Agatha feels like a half-assed Ocarina of Time when she’s in a scrap. The z-targeting and circle strafing around foes is at its barest here since she has fewer moves than Link, and her wrench feels weaker. She can’t jump, and dodge rolling is slow and floaty.
Some of the shortcomings of the combat are addressed with the upgrade system, but at that point, it makes me realize that the gameplay could have always been good. It’s like the combat was made sloppy on purpose to justify a tacked-on progression system that was never needed.
You are better off playing on the easiest mode just to circumvent engaging with combat in any meaningful capacity. There will still be fighting, but the lack of challenge downplays the awkwardness of dealing with its mechanics.
Adventures In Castle Heterodyne is at its best when Agatha is exploring and puzzle-solving. The setting is like one massive super dungeon where areas loop back around into themselves, chock-full of mysterious areas you’ll want to return to once you have the right tool for the job.
The aforementioned lack of jumping is mostly felt while exploring than it is in combat. Agatha may be built like a fertile Viking woman, but she has the knees of an old man. She won’t hop down ledges naturally unless she is positioned in a way where the contextual prompt appears. This is trickier than it needed to be since the window to trigger the prompt is very narrow.
The castle is festooned with invisible walls that limit where you think you can go. Other times, the invisible walls are safety nets designed to prevent Agatha or the Dingbot from falling off ledges.

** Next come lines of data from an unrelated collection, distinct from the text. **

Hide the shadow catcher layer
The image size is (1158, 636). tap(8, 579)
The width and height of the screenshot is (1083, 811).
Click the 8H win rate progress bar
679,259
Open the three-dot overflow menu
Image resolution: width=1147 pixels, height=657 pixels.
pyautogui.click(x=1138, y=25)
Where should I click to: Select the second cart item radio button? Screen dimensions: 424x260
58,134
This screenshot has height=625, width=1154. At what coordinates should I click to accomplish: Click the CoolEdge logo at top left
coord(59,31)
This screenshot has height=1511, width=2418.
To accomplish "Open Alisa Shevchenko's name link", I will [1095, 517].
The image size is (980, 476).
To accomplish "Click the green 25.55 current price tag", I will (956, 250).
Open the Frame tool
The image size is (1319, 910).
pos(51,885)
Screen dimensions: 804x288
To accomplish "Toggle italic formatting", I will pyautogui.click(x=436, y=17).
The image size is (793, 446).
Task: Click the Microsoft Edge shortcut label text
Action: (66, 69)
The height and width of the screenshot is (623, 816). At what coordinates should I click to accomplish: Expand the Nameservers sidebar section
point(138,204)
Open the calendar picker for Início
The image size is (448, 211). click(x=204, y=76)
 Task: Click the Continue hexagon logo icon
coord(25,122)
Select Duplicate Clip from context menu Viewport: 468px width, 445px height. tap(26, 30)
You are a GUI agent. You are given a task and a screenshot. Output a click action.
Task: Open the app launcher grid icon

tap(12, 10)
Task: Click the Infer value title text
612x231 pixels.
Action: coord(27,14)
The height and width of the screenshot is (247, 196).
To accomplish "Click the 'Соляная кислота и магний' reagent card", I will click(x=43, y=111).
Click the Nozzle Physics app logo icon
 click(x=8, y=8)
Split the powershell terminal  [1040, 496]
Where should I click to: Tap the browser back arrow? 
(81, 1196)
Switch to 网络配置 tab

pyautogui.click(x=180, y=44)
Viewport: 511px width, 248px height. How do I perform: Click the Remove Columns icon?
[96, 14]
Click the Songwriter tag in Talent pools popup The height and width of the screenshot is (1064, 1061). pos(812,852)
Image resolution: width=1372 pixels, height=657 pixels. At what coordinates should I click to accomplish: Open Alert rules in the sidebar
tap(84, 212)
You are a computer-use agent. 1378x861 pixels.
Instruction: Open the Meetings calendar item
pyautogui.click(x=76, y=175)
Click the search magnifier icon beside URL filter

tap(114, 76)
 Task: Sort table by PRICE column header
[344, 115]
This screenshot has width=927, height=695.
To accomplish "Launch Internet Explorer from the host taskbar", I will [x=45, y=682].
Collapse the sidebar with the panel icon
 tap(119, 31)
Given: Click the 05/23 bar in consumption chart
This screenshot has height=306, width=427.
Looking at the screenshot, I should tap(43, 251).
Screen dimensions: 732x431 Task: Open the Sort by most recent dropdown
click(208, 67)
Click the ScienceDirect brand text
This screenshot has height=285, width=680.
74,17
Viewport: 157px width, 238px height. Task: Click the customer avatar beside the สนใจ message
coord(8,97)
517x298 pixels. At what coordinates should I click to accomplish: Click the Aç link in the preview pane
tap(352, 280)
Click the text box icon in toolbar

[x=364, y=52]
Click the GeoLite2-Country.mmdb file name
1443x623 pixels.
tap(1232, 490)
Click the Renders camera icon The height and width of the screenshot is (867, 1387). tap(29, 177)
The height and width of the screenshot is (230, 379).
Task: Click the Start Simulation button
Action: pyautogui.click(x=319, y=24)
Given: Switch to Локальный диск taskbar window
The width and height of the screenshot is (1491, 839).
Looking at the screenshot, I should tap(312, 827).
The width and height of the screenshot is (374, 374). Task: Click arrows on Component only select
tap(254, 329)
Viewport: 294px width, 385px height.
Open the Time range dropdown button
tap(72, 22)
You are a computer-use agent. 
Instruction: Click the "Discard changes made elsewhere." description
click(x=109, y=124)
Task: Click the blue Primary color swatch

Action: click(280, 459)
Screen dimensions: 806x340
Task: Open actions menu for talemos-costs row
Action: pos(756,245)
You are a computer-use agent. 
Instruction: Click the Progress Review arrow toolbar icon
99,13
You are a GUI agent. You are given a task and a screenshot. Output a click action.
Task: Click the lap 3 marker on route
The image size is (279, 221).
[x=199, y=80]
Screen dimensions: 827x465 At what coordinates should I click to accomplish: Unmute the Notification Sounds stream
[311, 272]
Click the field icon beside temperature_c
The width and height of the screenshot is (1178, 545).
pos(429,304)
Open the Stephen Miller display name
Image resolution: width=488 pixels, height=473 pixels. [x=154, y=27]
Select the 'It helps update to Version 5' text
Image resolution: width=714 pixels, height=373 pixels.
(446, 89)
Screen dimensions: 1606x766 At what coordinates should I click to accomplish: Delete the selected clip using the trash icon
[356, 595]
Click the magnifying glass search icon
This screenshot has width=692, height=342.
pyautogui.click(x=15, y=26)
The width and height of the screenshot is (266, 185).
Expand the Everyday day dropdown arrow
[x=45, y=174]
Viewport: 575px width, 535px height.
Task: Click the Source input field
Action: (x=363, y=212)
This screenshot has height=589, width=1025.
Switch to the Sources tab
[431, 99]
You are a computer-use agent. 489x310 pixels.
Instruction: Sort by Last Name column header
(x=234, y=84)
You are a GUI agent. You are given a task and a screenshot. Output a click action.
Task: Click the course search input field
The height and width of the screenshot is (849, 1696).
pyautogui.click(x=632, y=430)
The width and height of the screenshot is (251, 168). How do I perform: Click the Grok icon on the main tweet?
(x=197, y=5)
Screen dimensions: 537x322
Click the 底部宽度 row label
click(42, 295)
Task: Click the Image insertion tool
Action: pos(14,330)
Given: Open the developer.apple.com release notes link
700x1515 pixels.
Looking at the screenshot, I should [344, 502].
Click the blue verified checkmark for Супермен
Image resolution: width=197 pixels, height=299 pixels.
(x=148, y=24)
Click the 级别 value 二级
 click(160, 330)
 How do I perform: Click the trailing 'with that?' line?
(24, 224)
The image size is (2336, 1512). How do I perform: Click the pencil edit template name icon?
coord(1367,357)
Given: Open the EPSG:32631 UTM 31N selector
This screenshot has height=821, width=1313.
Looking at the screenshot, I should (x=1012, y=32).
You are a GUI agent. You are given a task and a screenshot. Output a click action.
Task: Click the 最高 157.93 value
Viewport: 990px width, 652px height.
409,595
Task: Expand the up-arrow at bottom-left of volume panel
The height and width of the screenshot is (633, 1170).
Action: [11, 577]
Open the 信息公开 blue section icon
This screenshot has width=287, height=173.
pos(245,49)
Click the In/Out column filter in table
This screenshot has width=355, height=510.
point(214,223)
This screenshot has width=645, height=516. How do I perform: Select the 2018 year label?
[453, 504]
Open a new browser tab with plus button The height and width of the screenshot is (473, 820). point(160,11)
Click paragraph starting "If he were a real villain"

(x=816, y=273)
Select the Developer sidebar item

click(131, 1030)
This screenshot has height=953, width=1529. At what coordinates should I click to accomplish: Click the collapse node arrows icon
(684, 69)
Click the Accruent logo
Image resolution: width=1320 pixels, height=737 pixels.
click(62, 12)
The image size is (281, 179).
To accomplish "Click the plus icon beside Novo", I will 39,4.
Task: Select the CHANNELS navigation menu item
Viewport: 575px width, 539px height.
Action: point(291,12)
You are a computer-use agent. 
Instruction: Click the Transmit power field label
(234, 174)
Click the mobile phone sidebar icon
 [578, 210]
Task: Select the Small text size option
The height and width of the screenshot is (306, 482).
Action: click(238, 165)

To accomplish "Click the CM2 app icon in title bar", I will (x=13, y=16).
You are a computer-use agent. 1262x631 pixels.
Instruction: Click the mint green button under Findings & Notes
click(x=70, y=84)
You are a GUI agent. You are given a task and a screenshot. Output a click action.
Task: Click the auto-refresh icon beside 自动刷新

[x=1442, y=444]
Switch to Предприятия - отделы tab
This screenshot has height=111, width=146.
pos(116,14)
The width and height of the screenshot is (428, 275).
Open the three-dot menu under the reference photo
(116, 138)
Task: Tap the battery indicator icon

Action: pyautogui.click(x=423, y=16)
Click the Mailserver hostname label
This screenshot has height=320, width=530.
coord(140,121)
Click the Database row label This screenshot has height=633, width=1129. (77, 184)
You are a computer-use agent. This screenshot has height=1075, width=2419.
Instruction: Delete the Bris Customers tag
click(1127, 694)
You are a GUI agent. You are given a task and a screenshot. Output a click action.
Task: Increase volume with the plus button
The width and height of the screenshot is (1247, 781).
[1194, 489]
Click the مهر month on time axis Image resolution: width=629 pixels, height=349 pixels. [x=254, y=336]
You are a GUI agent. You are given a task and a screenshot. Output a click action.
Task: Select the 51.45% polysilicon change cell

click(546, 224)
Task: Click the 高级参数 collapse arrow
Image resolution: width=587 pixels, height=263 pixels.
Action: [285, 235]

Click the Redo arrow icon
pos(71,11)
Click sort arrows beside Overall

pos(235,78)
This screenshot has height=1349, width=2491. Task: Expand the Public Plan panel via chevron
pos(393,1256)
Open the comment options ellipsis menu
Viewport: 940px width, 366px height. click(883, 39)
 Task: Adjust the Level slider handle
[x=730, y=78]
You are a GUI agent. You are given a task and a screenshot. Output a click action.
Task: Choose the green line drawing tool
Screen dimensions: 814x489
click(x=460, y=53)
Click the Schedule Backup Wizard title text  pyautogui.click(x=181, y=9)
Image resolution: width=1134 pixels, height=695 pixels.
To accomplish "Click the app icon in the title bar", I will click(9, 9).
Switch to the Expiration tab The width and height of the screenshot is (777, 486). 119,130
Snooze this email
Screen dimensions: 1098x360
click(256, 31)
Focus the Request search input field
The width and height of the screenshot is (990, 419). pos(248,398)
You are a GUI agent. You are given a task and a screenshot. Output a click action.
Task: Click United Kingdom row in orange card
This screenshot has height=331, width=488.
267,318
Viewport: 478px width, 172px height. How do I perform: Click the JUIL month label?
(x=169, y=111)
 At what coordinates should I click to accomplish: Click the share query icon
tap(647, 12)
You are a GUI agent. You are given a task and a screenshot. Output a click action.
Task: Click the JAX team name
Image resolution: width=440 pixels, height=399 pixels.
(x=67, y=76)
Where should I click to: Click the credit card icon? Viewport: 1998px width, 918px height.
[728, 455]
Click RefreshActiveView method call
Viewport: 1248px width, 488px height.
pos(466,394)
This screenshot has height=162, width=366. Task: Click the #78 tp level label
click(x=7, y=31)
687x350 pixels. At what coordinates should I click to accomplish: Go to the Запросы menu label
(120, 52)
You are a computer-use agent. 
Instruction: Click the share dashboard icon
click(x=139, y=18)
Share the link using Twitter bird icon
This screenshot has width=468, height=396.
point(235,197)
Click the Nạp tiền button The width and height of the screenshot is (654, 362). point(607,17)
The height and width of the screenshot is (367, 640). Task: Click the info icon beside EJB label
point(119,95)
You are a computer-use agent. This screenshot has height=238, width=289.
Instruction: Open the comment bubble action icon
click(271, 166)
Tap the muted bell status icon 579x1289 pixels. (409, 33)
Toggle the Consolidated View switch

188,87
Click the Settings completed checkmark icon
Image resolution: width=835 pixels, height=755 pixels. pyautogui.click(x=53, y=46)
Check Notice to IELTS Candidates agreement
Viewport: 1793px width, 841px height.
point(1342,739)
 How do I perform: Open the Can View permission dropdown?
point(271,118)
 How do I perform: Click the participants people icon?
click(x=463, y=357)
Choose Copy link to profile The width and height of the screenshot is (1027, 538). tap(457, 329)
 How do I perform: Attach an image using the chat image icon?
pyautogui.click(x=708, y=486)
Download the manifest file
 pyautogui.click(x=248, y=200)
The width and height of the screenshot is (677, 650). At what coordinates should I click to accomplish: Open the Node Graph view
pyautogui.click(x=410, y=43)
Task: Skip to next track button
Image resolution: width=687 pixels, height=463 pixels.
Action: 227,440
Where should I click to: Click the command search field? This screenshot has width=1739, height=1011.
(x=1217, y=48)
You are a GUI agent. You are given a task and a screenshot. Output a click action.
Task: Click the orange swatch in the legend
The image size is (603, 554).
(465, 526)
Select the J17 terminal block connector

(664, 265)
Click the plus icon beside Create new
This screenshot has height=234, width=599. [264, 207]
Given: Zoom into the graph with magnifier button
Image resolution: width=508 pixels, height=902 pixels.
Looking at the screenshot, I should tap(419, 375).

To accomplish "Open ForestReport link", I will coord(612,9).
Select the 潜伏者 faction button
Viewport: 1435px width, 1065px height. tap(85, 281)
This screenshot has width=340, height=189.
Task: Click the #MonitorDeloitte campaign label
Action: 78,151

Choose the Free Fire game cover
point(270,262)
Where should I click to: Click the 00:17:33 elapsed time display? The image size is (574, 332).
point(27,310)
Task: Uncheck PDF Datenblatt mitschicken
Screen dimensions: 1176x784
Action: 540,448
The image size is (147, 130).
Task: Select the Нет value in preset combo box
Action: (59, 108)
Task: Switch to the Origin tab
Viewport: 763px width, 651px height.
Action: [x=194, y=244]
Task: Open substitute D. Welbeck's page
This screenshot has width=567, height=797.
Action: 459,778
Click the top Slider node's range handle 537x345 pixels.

It’s excessive enough that it came off as infantilizing, and the developer didn’t trust players.
For an indie game, Girl Genius: Adventures In Castle Heterodyne looks great and captures the look and feel of PlayStation 2 games. If this were released in the 2000s, it probably would have become a cult classic like Kya: Dark Lineage or Beyond Good and Evil. It’s a refreshingly wholesome game that has bouts of comic mischief and Agatha’s shapely rack and cleavage. It’s a substantial adventure too, lasting about 15 hours.
The in-game graphics look polished and smooth, but the character art and portraits will take some getting used to. These illustrations are just like how they appear in the web comic, which has a very rubbery and lumpy art style. It doesn’t always have the most flattering or appealing drawings, but after a while, I found myself warming up to it.
The art style is unique and more personal than anything else out there in the market, which copies whatever is popular. There are no lazy bean-mouth drawings here or generic Westernized anime art. Even though Girl Genius‘s art is a bit weird and maybe amateurish, I’m grateful it is true to itself.
Girl Genius: Adventures In Castle Heterodyne comes close to greatness but falls short due to its finicky combat and rigid mobility. When Agatha is left to explore the impressively atmospheric castle and tinker with its mechanisms, it’s firing on all cylinders.
Girl Genius: Adventures In Castle Heterodyne was reviewed on PlayStation 5 using a code provided by Rain Games. Additional information about Niche Gamer’s review/ethics policy is here. Girl Genius: Adventures In Castle Heterodyne is now available for Windows PC (via STEAM), Nintendo Switch, PlayStation 4, and PlayStation 5.